[Sugar-devel] Why automated testing and "dogfooding" is crucial (was: Re: code submitted for review should have been tested)
tomeu at sugarlabs.org
Wed Aug 18 08:04:40 EDT 2010
On Wed, Aug 18, 2010 at 11:54, Sascha Silbe
<sascha-ml-ui-sugar-devel at silbe.org> wrote:
> Excerpts from Tomeu Vizoso's message of Wed Aug 11 12:22:00 +0200 2010:
>> any code contributor is expecting that their patches will be tested by
>> the reviewer?
> A contributor should test their code to the best of their ability.
> A reviewer can, but doesn't have to test the code. A tester can, but
> doesn't have to review the code. With the mailing list based review model,
> this is expressed as the separate Reviewed-By and Tested-By tags.
>> Because of this specific commit, file transfers have been broken since
>> early this year and it's obvious that this code wasn't tested at all:
> Me being the original author of the patch, it's obvious that the code was
> tested rather well before submitting it for review.

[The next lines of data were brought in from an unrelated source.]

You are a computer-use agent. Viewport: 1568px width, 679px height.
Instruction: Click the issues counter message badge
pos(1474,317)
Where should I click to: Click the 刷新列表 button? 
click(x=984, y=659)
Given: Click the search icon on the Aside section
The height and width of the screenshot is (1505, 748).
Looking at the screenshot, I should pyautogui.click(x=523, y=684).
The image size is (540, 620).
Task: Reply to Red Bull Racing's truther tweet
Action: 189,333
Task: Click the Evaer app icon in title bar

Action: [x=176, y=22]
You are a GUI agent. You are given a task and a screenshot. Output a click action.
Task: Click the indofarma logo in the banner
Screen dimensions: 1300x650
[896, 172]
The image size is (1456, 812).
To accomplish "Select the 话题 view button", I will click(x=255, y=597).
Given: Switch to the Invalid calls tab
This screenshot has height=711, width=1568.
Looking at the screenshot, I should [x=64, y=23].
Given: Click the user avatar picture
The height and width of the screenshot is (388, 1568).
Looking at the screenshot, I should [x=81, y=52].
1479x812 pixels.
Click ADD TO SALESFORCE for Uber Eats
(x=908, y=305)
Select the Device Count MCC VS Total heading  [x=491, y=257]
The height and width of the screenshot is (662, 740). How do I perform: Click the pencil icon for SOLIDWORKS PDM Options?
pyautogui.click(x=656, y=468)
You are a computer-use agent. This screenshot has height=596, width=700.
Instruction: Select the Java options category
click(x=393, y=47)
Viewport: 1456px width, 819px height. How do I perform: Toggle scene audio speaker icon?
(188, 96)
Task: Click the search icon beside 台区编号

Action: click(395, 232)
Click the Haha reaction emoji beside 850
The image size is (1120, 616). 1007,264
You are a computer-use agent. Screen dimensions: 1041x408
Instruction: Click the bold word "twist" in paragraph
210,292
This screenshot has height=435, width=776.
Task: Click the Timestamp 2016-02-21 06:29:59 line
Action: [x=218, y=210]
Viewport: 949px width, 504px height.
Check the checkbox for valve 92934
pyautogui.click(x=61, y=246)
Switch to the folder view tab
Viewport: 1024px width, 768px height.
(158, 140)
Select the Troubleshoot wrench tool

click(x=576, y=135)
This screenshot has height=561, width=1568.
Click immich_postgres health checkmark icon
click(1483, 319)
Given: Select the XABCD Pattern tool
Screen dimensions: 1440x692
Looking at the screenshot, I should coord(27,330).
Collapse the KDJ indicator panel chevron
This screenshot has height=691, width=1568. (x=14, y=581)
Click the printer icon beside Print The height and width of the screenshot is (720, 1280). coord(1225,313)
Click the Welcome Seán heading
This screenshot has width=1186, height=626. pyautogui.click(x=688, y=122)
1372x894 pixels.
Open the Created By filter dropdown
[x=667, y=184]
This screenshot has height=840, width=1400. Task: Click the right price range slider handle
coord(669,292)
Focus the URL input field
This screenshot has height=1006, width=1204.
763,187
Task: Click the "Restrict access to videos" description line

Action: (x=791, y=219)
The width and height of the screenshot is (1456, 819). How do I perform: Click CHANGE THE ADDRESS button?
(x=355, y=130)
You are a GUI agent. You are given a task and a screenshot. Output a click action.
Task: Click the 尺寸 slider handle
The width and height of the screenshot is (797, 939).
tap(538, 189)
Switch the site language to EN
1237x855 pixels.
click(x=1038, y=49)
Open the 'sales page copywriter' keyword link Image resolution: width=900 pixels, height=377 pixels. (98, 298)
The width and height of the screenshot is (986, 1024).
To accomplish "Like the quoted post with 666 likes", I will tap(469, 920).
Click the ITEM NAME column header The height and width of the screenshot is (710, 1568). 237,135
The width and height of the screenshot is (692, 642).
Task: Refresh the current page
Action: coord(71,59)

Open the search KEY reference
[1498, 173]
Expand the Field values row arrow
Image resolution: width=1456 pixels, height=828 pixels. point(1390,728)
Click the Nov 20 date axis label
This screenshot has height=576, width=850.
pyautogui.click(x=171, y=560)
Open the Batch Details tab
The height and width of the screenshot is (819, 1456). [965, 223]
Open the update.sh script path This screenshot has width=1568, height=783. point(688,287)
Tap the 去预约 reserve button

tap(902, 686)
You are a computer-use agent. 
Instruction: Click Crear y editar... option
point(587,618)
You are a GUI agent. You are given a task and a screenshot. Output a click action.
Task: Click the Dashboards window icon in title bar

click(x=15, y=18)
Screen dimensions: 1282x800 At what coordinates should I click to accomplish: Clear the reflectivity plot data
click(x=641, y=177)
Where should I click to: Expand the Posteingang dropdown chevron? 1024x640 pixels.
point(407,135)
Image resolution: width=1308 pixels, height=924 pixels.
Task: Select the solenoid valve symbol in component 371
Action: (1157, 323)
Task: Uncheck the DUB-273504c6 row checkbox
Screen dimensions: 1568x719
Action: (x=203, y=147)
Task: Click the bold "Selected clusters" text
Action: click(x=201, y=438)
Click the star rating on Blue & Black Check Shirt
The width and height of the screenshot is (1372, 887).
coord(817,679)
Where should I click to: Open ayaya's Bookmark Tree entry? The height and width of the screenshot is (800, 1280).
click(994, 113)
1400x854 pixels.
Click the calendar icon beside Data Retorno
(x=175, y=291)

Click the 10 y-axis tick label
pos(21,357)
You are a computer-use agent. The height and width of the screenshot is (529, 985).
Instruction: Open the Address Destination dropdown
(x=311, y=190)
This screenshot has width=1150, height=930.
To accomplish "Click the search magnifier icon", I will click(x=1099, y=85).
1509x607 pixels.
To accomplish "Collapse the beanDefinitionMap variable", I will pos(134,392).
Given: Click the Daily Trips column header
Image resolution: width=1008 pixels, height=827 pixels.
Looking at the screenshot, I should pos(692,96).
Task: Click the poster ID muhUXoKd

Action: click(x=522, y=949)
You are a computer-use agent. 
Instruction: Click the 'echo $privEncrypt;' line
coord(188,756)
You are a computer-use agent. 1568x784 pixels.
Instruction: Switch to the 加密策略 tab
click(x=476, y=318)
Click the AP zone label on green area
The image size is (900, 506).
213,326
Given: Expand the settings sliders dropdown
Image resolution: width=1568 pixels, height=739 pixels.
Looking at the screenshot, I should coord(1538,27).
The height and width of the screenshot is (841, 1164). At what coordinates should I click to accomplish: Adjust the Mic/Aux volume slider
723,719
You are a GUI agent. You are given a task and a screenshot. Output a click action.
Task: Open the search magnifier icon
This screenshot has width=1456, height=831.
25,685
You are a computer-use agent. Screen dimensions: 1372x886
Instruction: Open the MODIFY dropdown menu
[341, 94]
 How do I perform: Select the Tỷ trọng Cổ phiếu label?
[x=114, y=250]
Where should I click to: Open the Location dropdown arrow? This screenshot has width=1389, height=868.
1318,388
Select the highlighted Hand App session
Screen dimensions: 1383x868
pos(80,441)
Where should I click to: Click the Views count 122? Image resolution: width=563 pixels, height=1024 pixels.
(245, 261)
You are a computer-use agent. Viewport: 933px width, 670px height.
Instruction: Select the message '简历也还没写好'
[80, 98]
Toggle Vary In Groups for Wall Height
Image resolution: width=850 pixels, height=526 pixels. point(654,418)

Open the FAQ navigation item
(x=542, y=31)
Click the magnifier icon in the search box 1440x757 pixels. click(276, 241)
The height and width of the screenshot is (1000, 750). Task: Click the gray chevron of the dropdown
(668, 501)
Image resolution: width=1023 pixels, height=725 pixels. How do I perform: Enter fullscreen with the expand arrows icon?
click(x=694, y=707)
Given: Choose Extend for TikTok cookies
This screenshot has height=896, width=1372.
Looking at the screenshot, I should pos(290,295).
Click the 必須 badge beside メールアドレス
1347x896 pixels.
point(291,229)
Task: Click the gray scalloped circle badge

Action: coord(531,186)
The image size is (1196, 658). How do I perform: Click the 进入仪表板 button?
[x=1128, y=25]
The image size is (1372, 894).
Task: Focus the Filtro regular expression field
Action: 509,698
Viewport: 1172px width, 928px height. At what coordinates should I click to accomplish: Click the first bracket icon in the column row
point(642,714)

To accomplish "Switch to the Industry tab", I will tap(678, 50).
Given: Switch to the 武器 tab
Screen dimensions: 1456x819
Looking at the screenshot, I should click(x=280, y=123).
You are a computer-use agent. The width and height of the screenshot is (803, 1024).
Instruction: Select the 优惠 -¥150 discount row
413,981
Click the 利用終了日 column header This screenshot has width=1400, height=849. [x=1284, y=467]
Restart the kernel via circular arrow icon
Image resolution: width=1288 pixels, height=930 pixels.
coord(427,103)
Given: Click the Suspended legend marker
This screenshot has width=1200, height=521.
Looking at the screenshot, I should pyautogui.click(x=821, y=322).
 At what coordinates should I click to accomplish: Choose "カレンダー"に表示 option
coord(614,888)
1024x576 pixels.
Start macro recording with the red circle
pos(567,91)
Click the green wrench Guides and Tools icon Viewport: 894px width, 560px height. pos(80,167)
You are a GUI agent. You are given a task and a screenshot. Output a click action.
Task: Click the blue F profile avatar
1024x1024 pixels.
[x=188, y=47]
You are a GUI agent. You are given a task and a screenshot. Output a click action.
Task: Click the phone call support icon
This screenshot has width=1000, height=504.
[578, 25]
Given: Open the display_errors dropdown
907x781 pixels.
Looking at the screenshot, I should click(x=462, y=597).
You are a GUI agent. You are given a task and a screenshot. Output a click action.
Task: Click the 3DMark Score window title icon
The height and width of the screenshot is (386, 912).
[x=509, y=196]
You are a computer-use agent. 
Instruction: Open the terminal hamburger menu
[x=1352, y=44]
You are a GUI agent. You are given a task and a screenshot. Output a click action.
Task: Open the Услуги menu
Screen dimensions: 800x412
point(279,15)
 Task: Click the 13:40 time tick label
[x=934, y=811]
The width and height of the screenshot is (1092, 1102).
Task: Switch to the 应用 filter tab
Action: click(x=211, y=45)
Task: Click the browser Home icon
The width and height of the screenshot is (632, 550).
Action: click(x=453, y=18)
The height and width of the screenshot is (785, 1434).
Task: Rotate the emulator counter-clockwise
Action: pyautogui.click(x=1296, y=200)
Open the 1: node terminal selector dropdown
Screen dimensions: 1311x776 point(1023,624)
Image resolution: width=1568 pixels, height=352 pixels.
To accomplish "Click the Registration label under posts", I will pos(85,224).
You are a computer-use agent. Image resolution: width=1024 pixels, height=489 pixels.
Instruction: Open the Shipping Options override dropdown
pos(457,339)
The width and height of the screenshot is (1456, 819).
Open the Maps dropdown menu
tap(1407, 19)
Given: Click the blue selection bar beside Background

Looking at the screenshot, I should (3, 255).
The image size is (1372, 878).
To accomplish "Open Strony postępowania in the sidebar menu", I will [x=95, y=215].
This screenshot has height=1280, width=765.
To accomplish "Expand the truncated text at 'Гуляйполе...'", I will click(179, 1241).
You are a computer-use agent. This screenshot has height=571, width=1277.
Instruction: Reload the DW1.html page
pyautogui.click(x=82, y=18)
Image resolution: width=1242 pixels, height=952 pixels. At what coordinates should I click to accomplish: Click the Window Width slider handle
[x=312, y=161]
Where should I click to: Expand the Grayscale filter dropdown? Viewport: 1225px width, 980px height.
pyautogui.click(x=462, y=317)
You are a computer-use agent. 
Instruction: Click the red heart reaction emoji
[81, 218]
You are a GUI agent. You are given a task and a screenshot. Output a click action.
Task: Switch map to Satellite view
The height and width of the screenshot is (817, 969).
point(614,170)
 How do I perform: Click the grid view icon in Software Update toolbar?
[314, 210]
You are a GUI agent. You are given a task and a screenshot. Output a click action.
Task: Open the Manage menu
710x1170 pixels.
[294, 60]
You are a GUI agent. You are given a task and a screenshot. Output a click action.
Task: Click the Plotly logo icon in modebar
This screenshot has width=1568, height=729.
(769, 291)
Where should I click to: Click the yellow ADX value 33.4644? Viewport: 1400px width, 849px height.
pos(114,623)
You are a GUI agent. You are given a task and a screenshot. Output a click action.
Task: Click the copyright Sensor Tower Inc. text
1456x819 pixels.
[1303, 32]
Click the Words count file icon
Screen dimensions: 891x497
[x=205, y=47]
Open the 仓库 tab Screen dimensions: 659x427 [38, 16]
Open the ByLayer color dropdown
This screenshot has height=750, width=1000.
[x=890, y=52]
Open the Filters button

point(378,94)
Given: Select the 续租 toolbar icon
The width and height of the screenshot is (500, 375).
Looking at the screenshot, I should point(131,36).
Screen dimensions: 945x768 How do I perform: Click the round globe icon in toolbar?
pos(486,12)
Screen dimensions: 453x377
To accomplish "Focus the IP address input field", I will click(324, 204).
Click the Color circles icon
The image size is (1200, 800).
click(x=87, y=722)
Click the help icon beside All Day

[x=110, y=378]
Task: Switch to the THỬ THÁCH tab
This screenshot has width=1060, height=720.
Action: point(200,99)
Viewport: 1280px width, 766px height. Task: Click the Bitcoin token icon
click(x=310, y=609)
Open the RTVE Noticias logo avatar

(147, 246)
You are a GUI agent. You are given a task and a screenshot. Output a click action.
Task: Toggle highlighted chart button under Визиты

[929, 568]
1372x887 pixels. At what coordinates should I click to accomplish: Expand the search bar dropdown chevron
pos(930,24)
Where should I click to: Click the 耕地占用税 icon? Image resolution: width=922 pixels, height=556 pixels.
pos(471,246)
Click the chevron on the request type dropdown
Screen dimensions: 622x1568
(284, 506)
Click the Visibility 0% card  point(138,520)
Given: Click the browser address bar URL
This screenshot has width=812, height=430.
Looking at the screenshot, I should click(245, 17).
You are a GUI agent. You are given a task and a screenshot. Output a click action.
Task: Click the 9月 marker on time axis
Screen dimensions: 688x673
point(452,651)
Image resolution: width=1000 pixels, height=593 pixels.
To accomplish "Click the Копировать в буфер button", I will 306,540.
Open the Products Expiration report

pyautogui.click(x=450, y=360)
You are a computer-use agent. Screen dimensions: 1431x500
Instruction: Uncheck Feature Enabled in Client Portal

But
> a) I'm not perfect, so some code paths were not exercised before the
> initial submission for review
> b) it took many months before the patch was accepted, so it bitrotted.
> Simon probably had to solve a number of conflicts; also some changes
> in the surroundings of the patch might have been "ignored" by the VCS.
> All this is an error-prone process that requires any test to be
> re-run / re-done.
> This is a very nice example of
> a) how the long time patches wait in the review queue and the cumbersome
> process of submitting them to Trac is negatively affecting the project
> (I remember fixing an issue in this very patch related to file sharing,
> but probably never submitted an updated patch to Trac because it was
> rejected anyway back then).
> b) why automated testing is crucial. (I don't think I need to elaborate
> that point, it should be obvious from the above if it wasn't obvious
> before already.)
>> Given the current poor state of our testing efforts,
> The best way to get Sugar tested well (besides automatic tests which only
> catch specific cases) is by eating our own dog food. Of course, this
> requires us to accept some "high ceiling" patches (that no deployment
> will call for) instead of just "low floor" ones. This might increase the
> risk of breaking something (or raising the floor), but IMO is more than
> offset by the better testing and increased number of motivated
> contributors we get.
You make good points, but the bit about dogfooding doesn't hold as
well because I, for example, don't ever use file transfer in GNOME.
In any case, I don't think you are saying that if I propose a patch
that changes code in the file transfer path I shouldn't have tested
Btw, I've been looking at AT-SPI with eyes on accessibility and testing today.
> Please consider this mail food for thought, not a direct retort to your
> complaint about the breakage. That I was the one who authored this
> original patch is merely a detail showing that even careful and
> experienced contributors (as I consider myself to be) can't be relied upon
> to not make mistakes. We need to accept the fact that humans are imperfect
> and cater for it by tuning our processes and goals.